Stored items
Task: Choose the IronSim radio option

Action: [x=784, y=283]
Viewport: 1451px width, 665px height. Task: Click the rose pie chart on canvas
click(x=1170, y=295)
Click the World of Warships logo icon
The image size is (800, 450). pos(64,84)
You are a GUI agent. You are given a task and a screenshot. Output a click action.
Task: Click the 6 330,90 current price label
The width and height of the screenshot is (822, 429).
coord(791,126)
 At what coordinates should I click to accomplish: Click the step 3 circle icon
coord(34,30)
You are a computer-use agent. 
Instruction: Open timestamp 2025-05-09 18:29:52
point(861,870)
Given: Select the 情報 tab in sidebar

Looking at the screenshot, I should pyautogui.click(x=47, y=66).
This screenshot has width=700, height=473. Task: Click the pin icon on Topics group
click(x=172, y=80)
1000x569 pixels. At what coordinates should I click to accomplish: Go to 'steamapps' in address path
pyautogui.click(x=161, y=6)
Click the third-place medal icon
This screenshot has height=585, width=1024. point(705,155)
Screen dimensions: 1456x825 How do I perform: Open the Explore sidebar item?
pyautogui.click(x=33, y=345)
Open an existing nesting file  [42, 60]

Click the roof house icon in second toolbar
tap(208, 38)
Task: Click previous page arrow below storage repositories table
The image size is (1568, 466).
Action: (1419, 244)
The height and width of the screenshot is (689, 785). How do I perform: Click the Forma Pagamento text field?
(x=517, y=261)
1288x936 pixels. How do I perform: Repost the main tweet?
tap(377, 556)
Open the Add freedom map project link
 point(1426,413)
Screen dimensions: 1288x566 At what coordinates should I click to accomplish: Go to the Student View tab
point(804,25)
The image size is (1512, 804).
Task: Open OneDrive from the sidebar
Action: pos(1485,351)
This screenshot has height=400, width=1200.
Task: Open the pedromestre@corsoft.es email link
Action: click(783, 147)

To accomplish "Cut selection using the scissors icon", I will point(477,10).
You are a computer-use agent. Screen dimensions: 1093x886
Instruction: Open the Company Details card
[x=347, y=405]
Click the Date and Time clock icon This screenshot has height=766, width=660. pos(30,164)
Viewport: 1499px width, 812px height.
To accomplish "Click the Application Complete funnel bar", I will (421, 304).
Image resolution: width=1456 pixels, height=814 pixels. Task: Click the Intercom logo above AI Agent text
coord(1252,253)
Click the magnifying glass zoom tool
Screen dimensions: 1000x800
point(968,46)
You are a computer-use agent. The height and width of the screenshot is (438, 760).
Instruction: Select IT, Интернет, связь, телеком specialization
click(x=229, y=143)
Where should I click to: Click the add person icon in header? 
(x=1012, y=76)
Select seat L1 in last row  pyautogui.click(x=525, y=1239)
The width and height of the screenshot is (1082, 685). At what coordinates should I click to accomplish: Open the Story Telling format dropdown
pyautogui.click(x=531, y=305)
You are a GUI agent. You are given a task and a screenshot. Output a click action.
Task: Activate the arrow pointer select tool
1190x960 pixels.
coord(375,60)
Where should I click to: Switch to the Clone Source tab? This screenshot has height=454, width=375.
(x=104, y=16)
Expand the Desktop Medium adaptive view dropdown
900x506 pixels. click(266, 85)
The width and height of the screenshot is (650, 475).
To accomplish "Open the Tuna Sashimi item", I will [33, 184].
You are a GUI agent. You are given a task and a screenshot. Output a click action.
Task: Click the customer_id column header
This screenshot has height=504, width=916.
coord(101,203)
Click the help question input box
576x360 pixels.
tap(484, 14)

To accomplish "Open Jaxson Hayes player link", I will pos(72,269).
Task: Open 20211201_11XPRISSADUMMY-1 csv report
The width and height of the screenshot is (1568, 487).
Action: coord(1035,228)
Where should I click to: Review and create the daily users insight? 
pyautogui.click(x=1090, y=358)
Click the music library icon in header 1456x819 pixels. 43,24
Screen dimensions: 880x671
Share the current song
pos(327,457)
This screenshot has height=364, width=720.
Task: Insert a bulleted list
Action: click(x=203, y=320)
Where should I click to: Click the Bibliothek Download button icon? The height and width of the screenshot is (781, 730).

WHAT YOU HAVE TO DO
Could you transcribe all of the entries exactly, leaving nothing out?

COMPLETED EXERCISE
Task: Choose the IronSim radio option

Action: [x=784, y=283]
Viewport: 1451px width, 665px height. Task: Click the rose pie chart on canvas
click(x=1170, y=295)
Click the World of Warships logo icon
The image size is (800, 450). pos(64,84)
You are a GUI agent. You are given a task and a screenshot. Output a click action.
Task: Click the 6 330,90 current price label
The width and height of the screenshot is (822, 429).
coord(791,126)
 At what coordinates should I click to accomplish: Click the step 3 circle icon
coord(34,30)
You are a computer-use agent. 
Instruction: Open timestamp 2025-05-09 18:29:52
point(861,870)
Given: Select the 情報 tab in sidebar

Looking at the screenshot, I should pyautogui.click(x=47, y=66).
This screenshot has width=700, height=473. Task: Click the pin icon on Topics group
click(x=172, y=80)
1000x569 pixels. At what coordinates should I click to accomplish: Go to 'steamapps' in address path
pyautogui.click(x=161, y=6)
Click the third-place medal icon
This screenshot has height=585, width=1024. point(705,155)
Screen dimensions: 1456x825 How do I perform: Open the Explore sidebar item?
pyautogui.click(x=33, y=345)
Open an existing nesting file  [42, 60]

Click the roof house icon in second toolbar
tap(208, 38)
Task: Click previous page arrow below storage repositories table
The image size is (1568, 466).
Action: (1419, 244)
The height and width of the screenshot is (689, 785). How do I perform: Click the Forma Pagamento text field?
(x=517, y=261)
1288x936 pixels. How do I perform: Repost the main tweet?
tap(377, 556)
Open the Add freedom map project link
 point(1426,413)
Screen dimensions: 1288x566 At what coordinates should I click to accomplish: Go to the Student View tab
point(804,25)
The image size is (1512, 804).
Task: Open OneDrive from the sidebar
Action: pos(1485,351)
This screenshot has height=400, width=1200.
Task: Open the pedromestre@corsoft.es email link
Action: click(783, 147)

To accomplish "Cut selection using the scissors icon", I will point(477,10).
You are a computer-use agent. Screen dimensions: 1093x886
Instruction: Open the Company Details card
[x=347, y=405]
Click the Date and Time clock icon This screenshot has height=766, width=660. pos(30,164)
Viewport: 1499px width, 812px height.
To accomplish "Click the Application Complete funnel bar", I will (421, 304).
Image resolution: width=1456 pixels, height=814 pixels. Task: Click the Intercom logo above AI Agent text
coord(1252,253)
Click the magnifying glass zoom tool
Screen dimensions: 1000x800
point(968,46)
You are a computer-use agent. The height and width of the screenshot is (438, 760).
Instruction: Select IT, Интернет, связь, телеком specialization
click(x=229, y=143)
Where should I click to: Click the add person icon in header? 
(x=1012, y=76)
Select seat L1 in last row  pyautogui.click(x=525, y=1239)
The width and height of the screenshot is (1082, 685). At what coordinates should I click to accomplish: Open the Story Telling format dropdown
pyautogui.click(x=531, y=305)
You are a GUI agent. You are given a task and a screenshot. Output a click action.
Task: Activate the arrow pointer select tool
1190x960 pixels.
coord(375,60)
Where should I click to: Switch to the Clone Source tab? This screenshot has height=454, width=375.
(x=104, y=16)
Expand the Desktop Medium adaptive view dropdown
900x506 pixels. click(266, 85)
The width and height of the screenshot is (650, 475).
To accomplish "Open the Tuna Sashimi item", I will [33, 184].
You are a GUI agent. You are given a task and a screenshot. Output a click action.
Task: Click the customer_id column header
This screenshot has height=504, width=916.
coord(101,203)
Click the help question input box
576x360 pixels.
tap(484, 14)

To accomplish "Open Jaxson Hayes player link", I will pos(72,269).
Task: Open 20211201_11XPRISSADUMMY-1 csv report
The width and height of the screenshot is (1568, 487).
Action: coord(1035,228)
Where should I click to: Review and create the daily users insight? 
pyautogui.click(x=1090, y=358)
Click the music library icon in header 1456x819 pixels. 43,24
Screen dimensions: 880x671
Share the current song
pos(327,457)
This screenshot has height=364, width=720.
Task: Insert a bulleted list
Action: click(x=203, y=320)
Where should I click to: Click the Bibliothek Download button icon? The height and width of the screenshot is (781, 730).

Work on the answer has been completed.